SUPREME COURT OF THE UNITED STATES


No. 00—1737

WATCHTOWER BIBLE AND TRACT SOCIETY OF NEW
YORK, INC., et al., PETITIONERS v. VILLAGE OF
STRATTON et al.

ON WRIT OF CERTIORARI TO THE UNITED STATES COURT OF
APPEALS FOR THE SIXTH CIRCUIT

[June 17, 2002]

    Justice Breyer, with whom Justice Souter and Justice Ginsburg join, concurring.

    While joining the Court’s opinion, I write separately to note that the dissent’s “crime prevention” justification for this ordinance is not a strong one. Cf. post, at 6—10 (Rehnquist, C. J.). For one thing, there is no indication that the legislative body that passed the ordinance considered this justification.

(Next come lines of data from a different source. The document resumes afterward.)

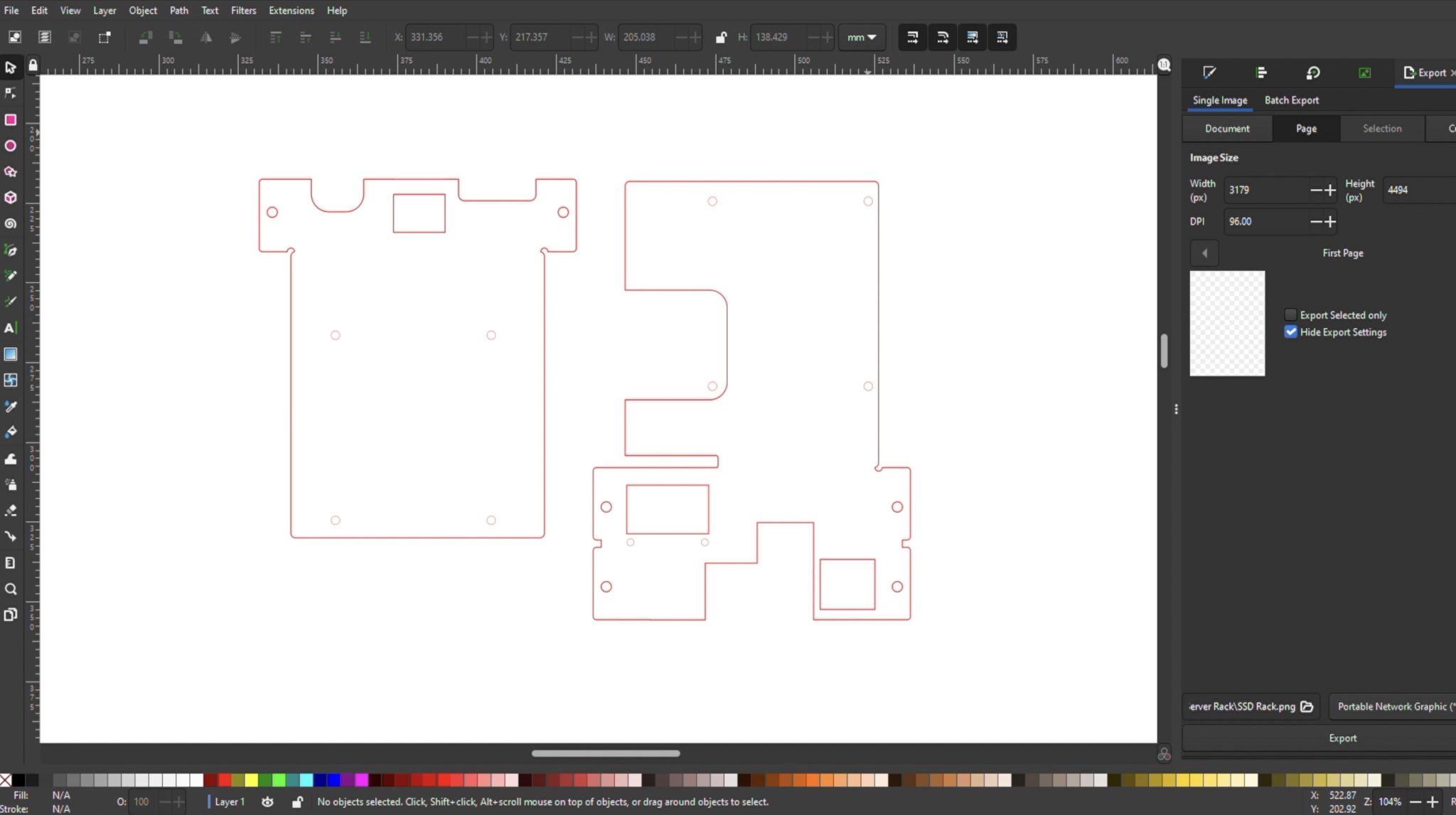The height and width of the screenshot is (815, 1456).
Task: Pick the yellow palette swatch
Action: 251,780
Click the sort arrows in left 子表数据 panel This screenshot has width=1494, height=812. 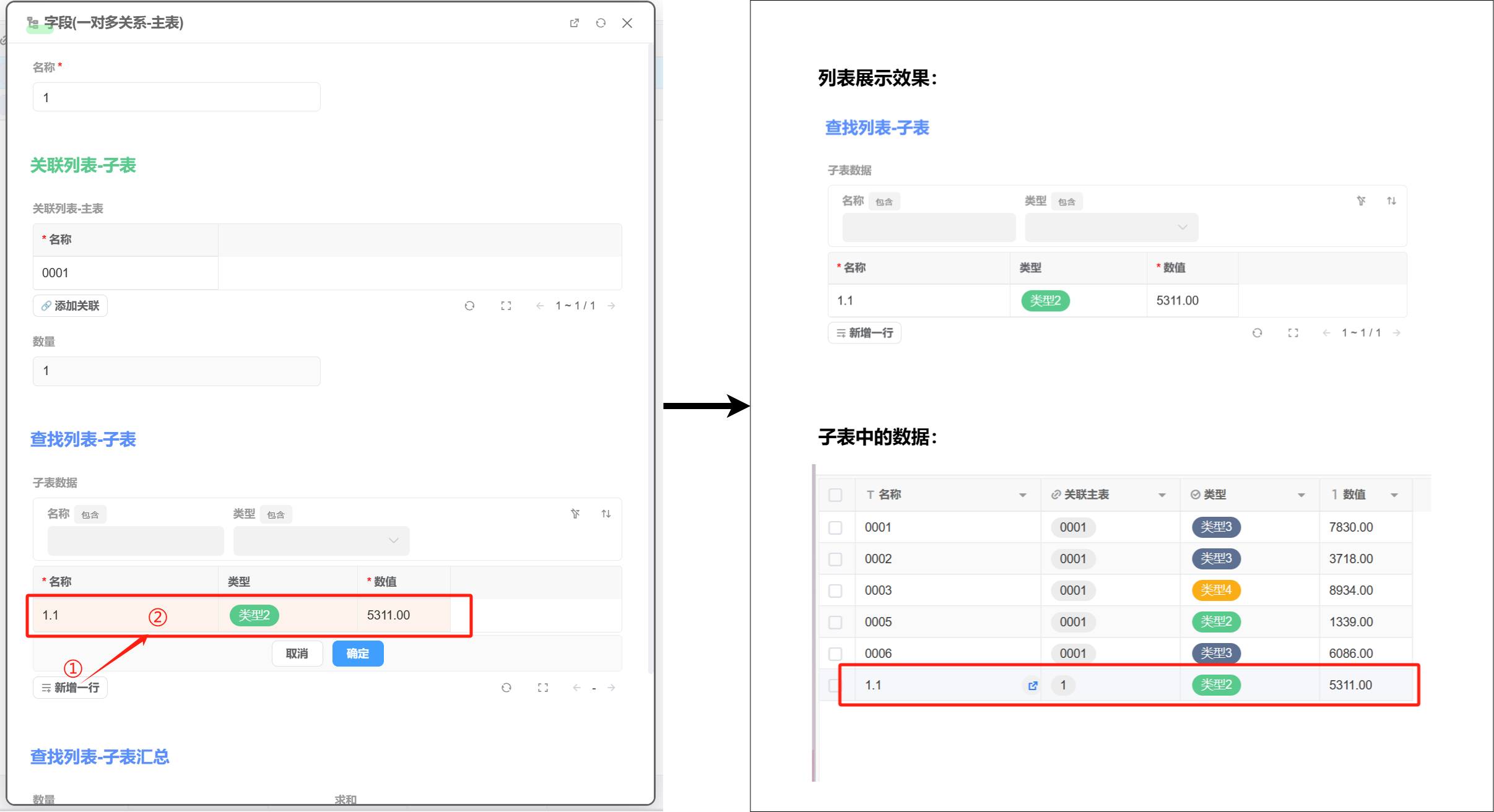(x=606, y=514)
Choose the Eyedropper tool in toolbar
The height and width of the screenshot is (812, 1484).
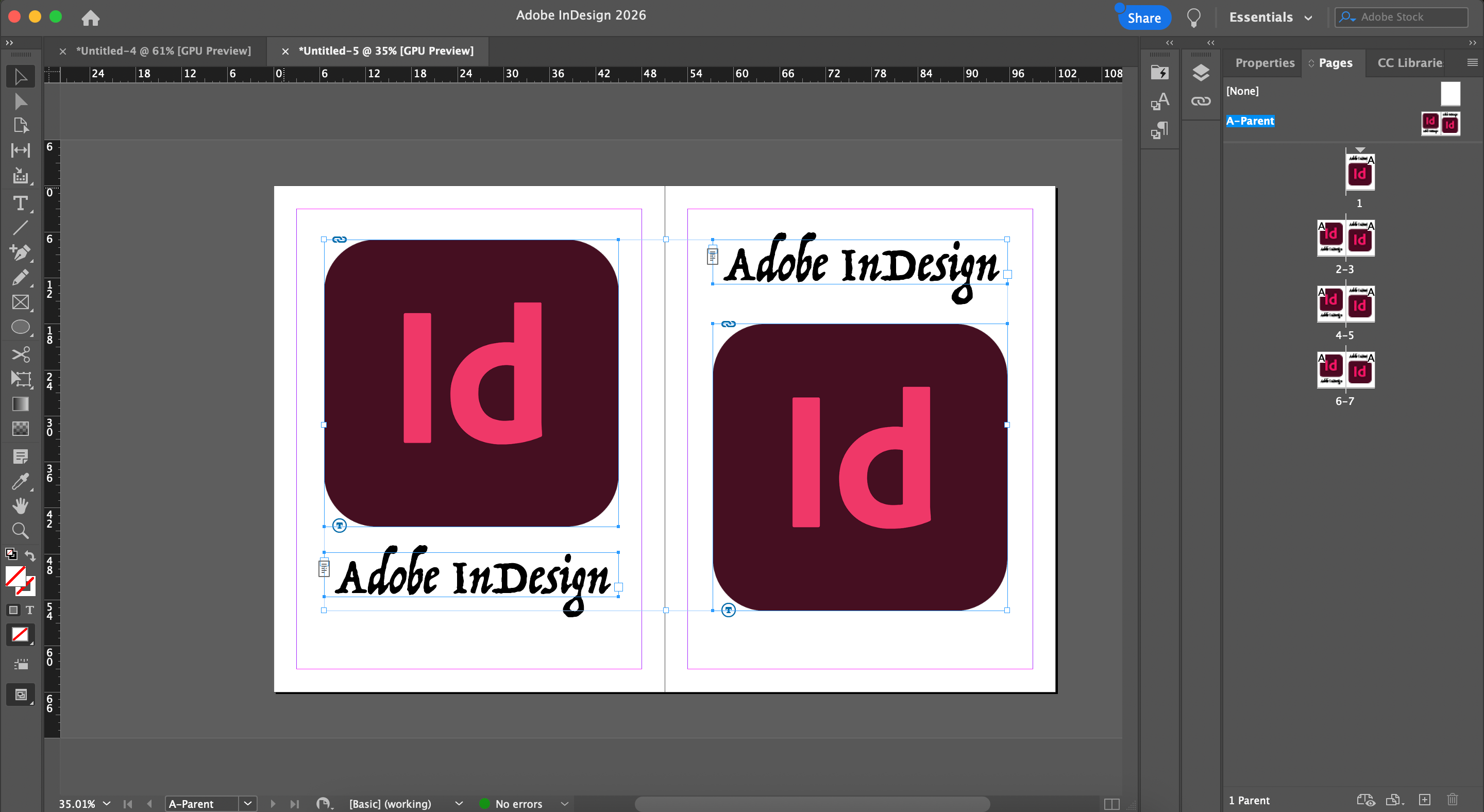pyautogui.click(x=20, y=481)
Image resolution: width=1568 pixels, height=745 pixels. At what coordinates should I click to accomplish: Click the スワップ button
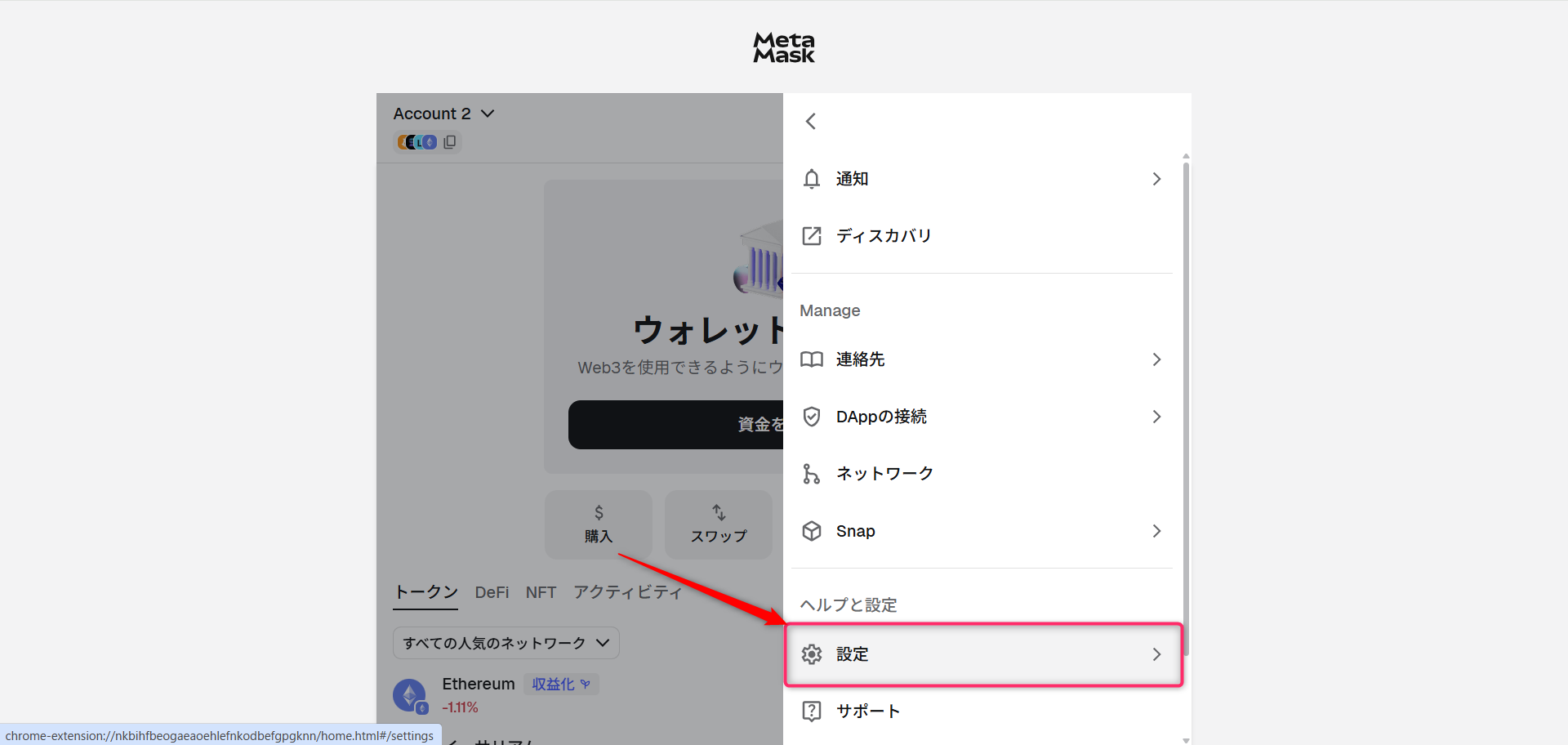pyautogui.click(x=718, y=524)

Stratton did not rely on the rationale in the courts below, see 61 F. Supp. 2d 734, 736 (SD Ohio 1999) (opinion of the District Court describing the ordinance as “constructed to protect the Village residents from ‘flim flam’ con artists”); 240 F.3d 553, 565 (CA6 2001) (opinion of the Court of Appeals describing interests as “protecting [the Village’s] residents from fraud and undue annoyance”), and its general references to “deter[ing] crime” in its brief to this Court cannot fairly be construed to include anything other than the fraud it discusses specifically. Brief for Respondents 14—18.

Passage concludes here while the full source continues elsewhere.